The request: Print the material from its first line up to and including the line with "pyautogui.click(x=357, y=50)", keeping every line unchanged.

Item coordinate data:
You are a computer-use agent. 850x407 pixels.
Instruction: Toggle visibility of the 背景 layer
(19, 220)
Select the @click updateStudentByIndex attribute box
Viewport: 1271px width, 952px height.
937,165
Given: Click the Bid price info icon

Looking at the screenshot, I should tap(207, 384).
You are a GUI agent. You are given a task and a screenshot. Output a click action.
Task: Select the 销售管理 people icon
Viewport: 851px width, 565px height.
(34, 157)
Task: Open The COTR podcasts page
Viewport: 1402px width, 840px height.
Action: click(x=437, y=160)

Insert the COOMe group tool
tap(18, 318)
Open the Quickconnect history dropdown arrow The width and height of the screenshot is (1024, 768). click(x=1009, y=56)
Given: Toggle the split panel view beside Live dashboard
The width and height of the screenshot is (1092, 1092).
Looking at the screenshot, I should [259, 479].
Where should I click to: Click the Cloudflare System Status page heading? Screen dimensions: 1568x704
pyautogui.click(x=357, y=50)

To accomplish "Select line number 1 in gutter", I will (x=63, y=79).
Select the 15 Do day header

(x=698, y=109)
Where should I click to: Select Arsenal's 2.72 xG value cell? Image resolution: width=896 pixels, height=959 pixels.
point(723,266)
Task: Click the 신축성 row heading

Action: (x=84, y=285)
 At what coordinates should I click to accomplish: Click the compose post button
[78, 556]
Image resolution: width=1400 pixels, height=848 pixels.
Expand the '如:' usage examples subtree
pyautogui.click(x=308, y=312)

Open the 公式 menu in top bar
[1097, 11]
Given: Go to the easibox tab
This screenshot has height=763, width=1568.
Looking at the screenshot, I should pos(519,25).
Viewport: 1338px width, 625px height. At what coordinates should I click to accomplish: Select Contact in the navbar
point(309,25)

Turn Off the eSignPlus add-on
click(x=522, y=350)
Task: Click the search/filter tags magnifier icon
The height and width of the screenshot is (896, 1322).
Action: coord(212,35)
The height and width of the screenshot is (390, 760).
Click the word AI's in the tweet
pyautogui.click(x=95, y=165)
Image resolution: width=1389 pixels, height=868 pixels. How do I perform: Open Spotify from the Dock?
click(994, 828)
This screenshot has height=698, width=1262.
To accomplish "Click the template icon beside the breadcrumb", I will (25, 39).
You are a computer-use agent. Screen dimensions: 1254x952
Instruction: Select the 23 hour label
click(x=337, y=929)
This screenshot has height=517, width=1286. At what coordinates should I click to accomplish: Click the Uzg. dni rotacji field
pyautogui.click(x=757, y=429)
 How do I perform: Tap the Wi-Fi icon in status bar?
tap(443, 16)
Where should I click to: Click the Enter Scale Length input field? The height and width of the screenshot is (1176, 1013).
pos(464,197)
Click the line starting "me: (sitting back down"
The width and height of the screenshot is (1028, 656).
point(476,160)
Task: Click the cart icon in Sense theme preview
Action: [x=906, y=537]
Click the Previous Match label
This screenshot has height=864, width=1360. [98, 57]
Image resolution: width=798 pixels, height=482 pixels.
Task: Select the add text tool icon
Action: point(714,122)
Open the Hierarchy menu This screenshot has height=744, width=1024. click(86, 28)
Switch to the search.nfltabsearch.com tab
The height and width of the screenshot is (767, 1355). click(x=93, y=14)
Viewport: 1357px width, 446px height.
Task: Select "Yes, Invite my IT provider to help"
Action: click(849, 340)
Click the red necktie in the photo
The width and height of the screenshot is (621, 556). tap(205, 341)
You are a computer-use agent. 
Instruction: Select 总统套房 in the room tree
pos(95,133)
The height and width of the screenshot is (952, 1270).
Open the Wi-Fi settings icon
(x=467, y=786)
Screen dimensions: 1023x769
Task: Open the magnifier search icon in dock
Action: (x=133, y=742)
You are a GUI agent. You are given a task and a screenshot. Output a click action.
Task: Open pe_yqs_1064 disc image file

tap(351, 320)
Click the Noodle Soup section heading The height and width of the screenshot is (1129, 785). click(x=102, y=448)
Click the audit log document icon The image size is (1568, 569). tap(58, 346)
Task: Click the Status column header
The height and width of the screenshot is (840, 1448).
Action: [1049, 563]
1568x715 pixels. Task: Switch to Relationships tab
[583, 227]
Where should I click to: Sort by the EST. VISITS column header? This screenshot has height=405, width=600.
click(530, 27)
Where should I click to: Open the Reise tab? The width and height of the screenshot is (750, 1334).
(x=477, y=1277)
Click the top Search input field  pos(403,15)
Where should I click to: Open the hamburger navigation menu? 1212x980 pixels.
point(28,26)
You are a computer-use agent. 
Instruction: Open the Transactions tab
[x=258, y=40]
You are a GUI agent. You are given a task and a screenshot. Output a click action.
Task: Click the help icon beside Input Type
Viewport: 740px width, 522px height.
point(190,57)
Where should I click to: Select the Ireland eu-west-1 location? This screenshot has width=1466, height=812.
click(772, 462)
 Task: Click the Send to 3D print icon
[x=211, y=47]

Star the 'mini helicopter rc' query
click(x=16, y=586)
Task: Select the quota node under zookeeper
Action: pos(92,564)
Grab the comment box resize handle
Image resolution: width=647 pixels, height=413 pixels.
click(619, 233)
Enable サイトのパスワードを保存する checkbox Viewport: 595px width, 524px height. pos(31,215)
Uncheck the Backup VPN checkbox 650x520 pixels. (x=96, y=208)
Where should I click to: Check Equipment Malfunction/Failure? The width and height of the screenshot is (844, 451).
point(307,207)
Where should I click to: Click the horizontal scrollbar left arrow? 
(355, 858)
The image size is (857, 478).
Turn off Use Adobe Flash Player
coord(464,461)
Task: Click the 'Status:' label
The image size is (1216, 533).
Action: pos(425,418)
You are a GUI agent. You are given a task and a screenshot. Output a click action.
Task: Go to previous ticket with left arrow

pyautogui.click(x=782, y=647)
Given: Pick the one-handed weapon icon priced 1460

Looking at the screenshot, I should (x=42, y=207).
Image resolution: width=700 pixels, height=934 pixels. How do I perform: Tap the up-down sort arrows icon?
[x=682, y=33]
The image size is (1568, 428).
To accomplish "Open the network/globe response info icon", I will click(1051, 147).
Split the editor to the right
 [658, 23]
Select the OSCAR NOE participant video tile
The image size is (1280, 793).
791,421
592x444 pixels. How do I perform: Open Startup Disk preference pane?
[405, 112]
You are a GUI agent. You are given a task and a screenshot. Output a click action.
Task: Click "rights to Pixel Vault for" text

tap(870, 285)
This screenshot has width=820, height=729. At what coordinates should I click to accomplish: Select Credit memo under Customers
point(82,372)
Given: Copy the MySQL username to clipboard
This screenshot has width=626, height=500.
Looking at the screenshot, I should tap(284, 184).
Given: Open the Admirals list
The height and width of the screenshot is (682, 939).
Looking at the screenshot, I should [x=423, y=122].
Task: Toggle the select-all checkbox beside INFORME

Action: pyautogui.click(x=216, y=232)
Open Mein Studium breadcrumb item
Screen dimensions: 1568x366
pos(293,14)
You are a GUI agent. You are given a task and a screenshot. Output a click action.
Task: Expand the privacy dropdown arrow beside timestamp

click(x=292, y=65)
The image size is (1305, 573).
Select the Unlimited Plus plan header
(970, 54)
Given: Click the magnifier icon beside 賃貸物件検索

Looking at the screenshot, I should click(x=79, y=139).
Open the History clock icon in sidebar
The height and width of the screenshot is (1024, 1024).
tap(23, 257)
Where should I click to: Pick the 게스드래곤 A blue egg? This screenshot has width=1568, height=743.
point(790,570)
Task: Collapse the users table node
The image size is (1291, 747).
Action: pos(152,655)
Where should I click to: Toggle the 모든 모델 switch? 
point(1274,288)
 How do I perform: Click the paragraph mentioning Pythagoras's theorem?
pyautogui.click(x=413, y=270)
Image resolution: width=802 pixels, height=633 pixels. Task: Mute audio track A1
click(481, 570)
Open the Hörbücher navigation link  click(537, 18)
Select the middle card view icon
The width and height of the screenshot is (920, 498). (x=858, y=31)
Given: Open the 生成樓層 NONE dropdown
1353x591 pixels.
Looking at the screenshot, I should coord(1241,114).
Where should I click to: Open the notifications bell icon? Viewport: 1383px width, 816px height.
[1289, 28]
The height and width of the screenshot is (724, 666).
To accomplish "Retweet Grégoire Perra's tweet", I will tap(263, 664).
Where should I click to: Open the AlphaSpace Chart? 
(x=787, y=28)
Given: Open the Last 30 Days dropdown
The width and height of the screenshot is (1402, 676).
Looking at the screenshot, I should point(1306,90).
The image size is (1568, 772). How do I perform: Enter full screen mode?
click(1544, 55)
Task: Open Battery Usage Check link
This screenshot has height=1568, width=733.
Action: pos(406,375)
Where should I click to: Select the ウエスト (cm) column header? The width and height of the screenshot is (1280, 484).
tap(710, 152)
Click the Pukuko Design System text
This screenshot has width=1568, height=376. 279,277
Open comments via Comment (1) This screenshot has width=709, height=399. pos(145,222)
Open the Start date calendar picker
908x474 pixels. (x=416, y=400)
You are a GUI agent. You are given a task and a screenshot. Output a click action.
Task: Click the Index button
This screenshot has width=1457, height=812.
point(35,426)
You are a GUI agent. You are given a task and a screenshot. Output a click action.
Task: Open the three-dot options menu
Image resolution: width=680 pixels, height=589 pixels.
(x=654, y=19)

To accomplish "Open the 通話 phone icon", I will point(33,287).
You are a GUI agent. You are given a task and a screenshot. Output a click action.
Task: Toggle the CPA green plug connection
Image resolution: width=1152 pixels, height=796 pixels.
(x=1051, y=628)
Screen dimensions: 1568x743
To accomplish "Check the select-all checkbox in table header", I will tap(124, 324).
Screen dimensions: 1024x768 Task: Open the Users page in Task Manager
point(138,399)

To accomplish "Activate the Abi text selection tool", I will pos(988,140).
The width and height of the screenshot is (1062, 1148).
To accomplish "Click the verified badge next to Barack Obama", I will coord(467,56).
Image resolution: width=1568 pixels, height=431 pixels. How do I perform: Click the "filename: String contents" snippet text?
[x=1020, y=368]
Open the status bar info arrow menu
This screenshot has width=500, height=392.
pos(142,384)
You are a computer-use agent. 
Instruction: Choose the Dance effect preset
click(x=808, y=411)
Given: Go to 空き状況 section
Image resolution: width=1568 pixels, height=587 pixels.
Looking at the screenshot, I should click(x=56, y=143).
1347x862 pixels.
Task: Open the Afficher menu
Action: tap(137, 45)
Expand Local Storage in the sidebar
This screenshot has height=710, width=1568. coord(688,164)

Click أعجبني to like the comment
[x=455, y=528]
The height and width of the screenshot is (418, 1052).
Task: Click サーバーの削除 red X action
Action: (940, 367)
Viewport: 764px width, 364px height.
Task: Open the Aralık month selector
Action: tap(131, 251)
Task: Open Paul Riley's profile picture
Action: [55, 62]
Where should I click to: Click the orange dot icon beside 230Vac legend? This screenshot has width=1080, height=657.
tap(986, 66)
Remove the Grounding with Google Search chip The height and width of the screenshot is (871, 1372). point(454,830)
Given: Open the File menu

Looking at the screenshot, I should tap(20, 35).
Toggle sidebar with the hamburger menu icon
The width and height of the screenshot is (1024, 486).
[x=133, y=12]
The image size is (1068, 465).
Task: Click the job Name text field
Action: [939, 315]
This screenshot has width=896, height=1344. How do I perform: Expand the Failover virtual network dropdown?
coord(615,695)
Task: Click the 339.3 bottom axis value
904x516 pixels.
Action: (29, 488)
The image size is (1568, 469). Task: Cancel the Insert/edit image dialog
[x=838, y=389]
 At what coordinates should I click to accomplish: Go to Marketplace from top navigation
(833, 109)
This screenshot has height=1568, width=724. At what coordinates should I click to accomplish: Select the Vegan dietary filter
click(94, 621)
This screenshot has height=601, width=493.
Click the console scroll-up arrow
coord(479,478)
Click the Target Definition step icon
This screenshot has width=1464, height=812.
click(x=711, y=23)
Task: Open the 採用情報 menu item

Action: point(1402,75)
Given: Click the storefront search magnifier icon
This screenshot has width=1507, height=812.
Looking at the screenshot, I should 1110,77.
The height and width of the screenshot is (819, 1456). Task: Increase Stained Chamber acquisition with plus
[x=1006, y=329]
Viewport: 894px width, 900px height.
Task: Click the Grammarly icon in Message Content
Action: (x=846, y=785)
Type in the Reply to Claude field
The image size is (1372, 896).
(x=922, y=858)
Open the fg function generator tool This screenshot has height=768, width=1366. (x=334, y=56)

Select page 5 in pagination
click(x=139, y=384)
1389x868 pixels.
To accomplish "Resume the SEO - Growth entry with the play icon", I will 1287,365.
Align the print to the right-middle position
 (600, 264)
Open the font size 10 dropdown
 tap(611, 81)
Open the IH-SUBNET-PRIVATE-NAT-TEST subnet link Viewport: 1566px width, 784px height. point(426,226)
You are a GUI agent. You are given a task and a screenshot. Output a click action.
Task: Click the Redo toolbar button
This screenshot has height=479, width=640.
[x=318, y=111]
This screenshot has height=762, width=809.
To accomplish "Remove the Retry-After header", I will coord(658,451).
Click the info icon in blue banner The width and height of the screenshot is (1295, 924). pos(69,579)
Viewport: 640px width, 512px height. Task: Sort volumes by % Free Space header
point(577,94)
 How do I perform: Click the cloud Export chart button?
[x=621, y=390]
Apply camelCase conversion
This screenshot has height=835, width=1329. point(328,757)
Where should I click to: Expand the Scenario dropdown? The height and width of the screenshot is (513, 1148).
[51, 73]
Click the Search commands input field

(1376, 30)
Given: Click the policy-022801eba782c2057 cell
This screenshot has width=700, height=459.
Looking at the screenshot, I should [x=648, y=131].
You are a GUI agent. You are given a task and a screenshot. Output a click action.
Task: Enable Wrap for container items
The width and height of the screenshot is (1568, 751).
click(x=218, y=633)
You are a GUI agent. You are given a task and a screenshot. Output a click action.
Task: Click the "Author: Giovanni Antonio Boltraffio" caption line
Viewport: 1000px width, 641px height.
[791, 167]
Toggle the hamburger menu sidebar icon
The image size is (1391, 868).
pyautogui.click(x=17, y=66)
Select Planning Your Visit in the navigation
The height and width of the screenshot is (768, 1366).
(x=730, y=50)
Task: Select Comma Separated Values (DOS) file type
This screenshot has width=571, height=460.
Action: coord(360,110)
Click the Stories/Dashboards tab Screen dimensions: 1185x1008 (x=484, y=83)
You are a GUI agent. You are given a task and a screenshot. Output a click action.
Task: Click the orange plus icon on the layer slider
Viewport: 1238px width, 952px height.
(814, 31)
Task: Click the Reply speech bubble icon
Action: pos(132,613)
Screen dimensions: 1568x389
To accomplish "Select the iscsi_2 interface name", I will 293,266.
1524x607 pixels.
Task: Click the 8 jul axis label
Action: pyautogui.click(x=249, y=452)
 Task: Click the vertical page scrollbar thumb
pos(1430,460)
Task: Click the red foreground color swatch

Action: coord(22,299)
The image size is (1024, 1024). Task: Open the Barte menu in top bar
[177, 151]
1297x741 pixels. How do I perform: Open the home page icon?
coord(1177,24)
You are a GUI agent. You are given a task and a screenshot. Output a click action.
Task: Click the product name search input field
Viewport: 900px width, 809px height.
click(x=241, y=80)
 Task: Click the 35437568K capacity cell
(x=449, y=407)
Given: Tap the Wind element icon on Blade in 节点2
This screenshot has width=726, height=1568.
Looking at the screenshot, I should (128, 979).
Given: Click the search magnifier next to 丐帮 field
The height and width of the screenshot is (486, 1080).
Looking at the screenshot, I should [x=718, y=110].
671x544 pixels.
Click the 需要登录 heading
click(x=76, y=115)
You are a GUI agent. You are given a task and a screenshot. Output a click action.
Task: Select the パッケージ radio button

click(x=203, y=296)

Solution to the problem:
You are a computer-use agent. 850x407 pixels.
Instruction: Toggle visibility of the 背景 layer
(19, 220)
Select the @click updateStudentByIndex attribute box
Viewport: 1271px width, 952px height.
937,165
Given: Click the Bid price info icon

Looking at the screenshot, I should tap(207, 384).
You are a GUI agent. You are given a task and a screenshot. Output a click action.
Task: Select the 销售管理 people icon
Viewport: 851px width, 565px height.
(34, 157)
Task: Open The COTR podcasts page
Viewport: 1402px width, 840px height.
Action: click(x=437, y=160)

Insert the COOMe group tool
tap(18, 318)
Open the Quickconnect history dropdown arrow The width and height of the screenshot is (1024, 768). click(x=1009, y=56)
Given: Toggle the split panel view beside Live dashboard
The width and height of the screenshot is (1092, 1092).
Looking at the screenshot, I should [259, 479].
Where should I click to: Click the Cloudflare System Status page heading? Screen dimensions: 1568x704
pyautogui.click(x=357, y=50)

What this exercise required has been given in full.